On sleep, stress, and hours worked

The first criticism I received came in Tweet form, reinforcing the idea that sleep deprivation can lead to long-term health problems. As far as I know, this is backed by science and therefore, I have little reason to doubt this claim.

I’m a big fan of Hillel Wayne’s The epistemology of software quality. Essentially, three of the best things we can do to increase the quality of software we build is to play on variables long known to affect people: sleep, stress, and hours worked. The three of these have very measurable effects on people across disciplines, and there’s no reason to think we’re immune to that in software.

My original post didn’t call out sleep quality, stress, or hours worked directly. And other bits of feedback I received also mentioned counting alerts as important signals that underpin this sort of balance. My gut feeling is that this is true, but only contextually so.

I’ve worked on-call rotations that received five to 10 alerts a night, and I’ve seen people who were on rotations with five times as many. I’ve been on on-call rotations where we received two alerts a year, and anywhere in between. Obviously the place with two alerts a year was less stressful and more relaxing than the one with 10 a night.

But I’ve also been in places where one to two alerts a week felt less stressful than one to two  alerts a month, simply because of the support structures in place.

For me, the issue isn’t necessarily only about the number of disruptions—even if they have an obvious correlation to hours worked and quality of sleep—but also the additional factors that impact stress and your general comfort at work, since to me that also heavily influences how tired work makes me.

Of course, there’s nothing like backing these types of impressions with data, so let’s do a little retrospective.

What’s our alert volume saying?

I wanted to run through six months of data, from November 25 to May 25, combing over all of the PagerDuty alerts we had, ignoring all non-alert work. After a short analysis on the broad strokes, here’s what I found:

Total pages 176 100%
Test pages (used in hand-offs) 65 36.93%
Regular pages 111 63.07%
Self-resolving non-acknowledged pages 5 2.84%

Alert Target Total Count Ratio Off-hours count Off-hours ratio
End-to-End 60 54.05% 25 8.11%
SLO Processing 17 15.32% 5 4.50%
Pingdom (front-end domains) 9 8.11% 2 1.80%
Interactive Queries (SLO) 6 5.40% 2 1.80%
Triggers (SLO) 5 4.50% 2 1.80%
Home page (SLO) 4 3.60% 2 1.80%
RDS databases 4 3.60% 1 0.90%
Manual escalations 3 2.70% 2 1.80%
Event ingestions 1 0.90% 0 0%
Front-end 1 0.90% 0 0%
Host disk filling up 1 0.90% 0 0%

Month Count Ratio
November (25-30) 1 0.90%
December (1-31) 20 18.02%
January (1-31) 30 27.03%
February (1-28) 30 27.03%
March (1-31) 8 7.21%
April (1-30) 9 8.11%
May (1-25) 13 11.71%

Off-hour pages are defined as happening between 7 p.m. and 8 a.m. PT, and entirely ignore the timezone the employee is working in (that’s too time-consuming to set up). Almost half of the off-hour pages above happen within the three hours between the East Coast being up and the West Coast getting in (roughly 6 a.m. to 9 a.m. PT).

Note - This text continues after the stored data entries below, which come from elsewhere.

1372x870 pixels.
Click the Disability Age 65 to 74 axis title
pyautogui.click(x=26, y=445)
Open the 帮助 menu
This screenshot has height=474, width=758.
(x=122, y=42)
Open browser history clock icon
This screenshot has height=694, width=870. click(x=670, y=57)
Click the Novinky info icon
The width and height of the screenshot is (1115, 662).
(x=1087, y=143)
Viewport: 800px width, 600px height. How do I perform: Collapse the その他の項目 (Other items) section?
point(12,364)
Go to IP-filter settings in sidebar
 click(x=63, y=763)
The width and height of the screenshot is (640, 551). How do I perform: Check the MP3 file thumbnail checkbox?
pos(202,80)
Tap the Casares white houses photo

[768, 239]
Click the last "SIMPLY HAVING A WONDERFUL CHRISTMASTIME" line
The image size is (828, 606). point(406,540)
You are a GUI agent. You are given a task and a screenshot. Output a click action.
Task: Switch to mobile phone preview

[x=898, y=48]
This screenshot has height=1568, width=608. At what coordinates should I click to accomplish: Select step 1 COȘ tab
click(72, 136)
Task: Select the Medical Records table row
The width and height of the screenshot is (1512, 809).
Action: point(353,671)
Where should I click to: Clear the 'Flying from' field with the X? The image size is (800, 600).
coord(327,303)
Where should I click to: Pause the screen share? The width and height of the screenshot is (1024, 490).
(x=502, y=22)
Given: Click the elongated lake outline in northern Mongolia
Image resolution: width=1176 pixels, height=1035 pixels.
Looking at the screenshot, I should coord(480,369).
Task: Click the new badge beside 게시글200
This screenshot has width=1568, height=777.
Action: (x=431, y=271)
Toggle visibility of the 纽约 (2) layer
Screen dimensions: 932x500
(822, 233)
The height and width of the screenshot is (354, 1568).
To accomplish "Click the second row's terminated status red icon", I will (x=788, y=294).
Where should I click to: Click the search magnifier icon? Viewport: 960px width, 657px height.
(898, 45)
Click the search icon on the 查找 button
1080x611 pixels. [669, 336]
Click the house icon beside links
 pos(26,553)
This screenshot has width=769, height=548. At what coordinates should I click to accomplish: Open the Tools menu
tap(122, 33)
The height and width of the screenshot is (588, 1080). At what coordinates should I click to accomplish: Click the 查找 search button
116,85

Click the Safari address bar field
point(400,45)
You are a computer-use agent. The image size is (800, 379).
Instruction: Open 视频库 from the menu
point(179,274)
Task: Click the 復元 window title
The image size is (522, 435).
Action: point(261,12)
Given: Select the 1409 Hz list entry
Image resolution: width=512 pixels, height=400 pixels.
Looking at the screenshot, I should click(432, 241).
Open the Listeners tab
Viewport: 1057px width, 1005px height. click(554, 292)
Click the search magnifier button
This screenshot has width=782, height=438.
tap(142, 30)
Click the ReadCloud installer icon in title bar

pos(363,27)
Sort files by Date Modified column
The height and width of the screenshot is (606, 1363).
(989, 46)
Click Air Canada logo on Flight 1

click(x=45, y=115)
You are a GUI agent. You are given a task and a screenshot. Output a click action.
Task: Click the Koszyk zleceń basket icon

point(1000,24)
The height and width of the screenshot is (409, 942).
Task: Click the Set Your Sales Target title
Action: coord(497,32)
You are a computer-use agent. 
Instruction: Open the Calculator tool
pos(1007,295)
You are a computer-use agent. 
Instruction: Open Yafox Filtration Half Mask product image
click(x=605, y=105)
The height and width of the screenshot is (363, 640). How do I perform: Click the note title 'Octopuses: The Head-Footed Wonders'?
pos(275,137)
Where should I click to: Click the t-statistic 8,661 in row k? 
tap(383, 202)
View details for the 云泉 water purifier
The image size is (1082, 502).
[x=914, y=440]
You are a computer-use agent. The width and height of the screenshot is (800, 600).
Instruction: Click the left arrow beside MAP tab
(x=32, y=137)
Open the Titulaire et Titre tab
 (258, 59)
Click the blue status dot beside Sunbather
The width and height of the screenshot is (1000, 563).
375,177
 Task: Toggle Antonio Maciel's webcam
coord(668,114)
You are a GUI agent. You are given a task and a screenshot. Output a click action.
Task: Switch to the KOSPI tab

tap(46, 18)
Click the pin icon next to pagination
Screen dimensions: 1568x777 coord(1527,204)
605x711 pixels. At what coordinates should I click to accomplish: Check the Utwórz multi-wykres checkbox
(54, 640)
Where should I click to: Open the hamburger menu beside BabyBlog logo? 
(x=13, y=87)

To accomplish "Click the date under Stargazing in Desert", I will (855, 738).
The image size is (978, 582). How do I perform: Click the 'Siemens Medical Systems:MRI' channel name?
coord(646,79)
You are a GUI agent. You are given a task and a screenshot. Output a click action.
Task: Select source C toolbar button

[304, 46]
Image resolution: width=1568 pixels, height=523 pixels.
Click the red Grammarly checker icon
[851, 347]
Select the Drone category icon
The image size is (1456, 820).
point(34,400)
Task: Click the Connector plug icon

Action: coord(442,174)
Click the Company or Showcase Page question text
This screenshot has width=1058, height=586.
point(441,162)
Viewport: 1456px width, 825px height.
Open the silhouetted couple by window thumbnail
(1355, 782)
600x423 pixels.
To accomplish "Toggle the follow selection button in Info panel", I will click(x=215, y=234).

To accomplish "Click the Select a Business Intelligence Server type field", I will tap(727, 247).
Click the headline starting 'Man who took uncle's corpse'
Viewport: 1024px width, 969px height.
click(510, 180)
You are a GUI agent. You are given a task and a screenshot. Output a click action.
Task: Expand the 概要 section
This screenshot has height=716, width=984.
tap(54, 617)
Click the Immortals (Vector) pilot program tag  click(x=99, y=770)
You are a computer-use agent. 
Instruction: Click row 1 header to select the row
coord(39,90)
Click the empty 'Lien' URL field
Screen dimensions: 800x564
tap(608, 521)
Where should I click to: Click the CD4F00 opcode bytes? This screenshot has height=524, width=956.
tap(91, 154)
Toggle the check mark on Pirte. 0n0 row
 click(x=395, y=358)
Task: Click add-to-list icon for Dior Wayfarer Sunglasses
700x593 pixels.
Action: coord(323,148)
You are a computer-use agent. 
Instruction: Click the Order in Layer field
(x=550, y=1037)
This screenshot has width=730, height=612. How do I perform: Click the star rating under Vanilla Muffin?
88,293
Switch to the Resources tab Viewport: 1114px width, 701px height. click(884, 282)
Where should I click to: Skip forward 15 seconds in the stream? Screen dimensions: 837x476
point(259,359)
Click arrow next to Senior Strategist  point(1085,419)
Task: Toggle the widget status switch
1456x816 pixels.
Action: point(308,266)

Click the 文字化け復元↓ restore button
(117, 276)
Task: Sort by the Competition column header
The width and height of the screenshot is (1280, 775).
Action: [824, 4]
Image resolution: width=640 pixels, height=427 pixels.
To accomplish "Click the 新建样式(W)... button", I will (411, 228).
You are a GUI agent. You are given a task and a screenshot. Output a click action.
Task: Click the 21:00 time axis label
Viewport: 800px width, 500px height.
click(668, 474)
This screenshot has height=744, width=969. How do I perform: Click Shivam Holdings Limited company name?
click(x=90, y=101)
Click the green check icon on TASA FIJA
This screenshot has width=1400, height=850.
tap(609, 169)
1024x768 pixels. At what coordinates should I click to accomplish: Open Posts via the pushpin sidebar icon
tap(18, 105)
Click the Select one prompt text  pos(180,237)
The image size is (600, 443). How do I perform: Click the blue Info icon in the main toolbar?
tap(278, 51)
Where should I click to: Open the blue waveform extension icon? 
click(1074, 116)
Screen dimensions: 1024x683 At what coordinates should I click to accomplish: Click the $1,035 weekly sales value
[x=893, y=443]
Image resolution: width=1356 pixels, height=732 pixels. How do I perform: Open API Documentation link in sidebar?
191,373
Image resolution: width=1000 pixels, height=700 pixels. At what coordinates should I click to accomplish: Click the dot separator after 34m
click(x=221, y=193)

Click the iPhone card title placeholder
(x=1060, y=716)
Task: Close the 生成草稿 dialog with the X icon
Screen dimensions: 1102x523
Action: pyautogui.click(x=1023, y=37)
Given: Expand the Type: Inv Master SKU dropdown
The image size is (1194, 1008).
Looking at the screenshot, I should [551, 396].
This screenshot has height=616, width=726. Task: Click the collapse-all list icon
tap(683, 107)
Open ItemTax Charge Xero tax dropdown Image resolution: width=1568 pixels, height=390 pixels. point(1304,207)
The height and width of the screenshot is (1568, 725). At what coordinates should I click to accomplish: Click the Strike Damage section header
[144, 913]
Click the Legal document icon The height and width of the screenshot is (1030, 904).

We have about 20 people on-call, and maybe a quarter of them did not get an actual page—which doesn’t mean their on-call time isn’t busy. Many of our activities happen during business hours and don’t rely on alerts. In fact, our rotations vary significantly. Since we split our on-call into three rotations, the platform team was paged 36 times, the product team once (an escalation), and the telemetry rotation wasn’t paged at all.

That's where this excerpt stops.